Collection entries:
╔══
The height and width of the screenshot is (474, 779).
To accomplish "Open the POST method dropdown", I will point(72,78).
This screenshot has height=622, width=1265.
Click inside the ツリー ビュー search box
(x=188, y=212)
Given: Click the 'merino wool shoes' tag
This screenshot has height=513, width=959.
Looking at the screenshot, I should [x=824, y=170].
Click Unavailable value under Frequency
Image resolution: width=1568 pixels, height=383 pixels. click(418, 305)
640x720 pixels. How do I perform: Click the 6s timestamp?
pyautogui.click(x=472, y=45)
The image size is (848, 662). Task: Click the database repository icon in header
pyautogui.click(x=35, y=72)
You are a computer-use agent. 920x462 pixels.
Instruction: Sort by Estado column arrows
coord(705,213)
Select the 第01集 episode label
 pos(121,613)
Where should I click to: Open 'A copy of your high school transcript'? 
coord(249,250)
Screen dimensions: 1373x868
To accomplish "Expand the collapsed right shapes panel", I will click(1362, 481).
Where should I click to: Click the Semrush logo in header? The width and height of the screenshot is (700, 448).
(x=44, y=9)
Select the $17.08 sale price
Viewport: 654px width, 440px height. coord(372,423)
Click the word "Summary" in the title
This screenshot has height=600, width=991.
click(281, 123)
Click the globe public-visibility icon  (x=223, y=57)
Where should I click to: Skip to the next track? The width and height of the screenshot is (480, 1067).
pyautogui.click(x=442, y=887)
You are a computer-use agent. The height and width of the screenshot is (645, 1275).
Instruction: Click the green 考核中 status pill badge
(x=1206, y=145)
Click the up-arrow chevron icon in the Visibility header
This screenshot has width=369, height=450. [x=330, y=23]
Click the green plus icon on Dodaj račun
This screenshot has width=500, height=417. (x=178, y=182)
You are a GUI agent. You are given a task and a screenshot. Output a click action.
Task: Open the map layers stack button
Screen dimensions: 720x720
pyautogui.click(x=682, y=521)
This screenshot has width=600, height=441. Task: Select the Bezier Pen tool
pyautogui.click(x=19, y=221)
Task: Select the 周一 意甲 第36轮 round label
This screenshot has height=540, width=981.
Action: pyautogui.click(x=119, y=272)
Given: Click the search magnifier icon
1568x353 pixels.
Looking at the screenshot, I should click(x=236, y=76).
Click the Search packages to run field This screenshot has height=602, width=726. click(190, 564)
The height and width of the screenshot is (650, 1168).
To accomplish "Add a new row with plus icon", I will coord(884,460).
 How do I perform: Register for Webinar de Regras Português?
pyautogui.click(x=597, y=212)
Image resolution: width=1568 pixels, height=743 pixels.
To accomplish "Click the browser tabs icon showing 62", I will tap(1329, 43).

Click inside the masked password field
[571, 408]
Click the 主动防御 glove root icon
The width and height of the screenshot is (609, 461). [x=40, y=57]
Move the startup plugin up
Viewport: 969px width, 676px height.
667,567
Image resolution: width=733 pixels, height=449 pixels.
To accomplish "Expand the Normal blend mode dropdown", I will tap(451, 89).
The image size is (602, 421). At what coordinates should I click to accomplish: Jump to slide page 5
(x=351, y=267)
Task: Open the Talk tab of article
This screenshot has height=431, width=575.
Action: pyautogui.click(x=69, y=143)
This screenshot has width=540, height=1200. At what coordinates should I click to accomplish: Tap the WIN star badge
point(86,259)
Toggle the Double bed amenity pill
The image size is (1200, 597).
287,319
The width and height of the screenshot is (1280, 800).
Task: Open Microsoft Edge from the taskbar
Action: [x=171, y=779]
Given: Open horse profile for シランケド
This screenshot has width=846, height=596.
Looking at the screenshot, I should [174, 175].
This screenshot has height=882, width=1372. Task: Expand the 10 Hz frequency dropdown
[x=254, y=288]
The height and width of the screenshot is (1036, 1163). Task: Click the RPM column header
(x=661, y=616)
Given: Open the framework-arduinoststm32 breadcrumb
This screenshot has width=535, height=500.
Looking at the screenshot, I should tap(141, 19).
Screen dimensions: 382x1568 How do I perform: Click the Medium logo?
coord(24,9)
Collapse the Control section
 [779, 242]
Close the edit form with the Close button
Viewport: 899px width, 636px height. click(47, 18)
╚══
Return every line from the one holding "This screenshot has width=540, height=1200." through the end of the data, exactly as it appears, with both ends kept and nothing else.

This screenshot has width=540, height=1200. At what coordinates should I click to accomplish: Tap the WIN star badge
point(86,259)
Toggle the Double bed amenity pill
The image size is (1200, 597).
287,319
The width and height of the screenshot is (1280, 800).
Task: Open Microsoft Edge from the taskbar
Action: [x=171, y=779]
Given: Open horse profile for シランケド
This screenshot has width=846, height=596.
Looking at the screenshot, I should [174, 175].
This screenshot has height=882, width=1372. Task: Expand the 10 Hz frequency dropdown
[x=254, y=288]
The height and width of the screenshot is (1036, 1163). Task: Click the RPM column header
(x=661, y=616)
Given: Open the framework-arduinoststm32 breadcrumb
This screenshot has width=535, height=500.
Looking at the screenshot, I should tap(141, 19).
Screen dimensions: 382x1568 How do I perform: Click the Medium logo?
coord(24,9)
Collapse the Control section
 [779, 242]
Close the edit form with the Close button
Viewport: 899px width, 636px height. click(47, 18)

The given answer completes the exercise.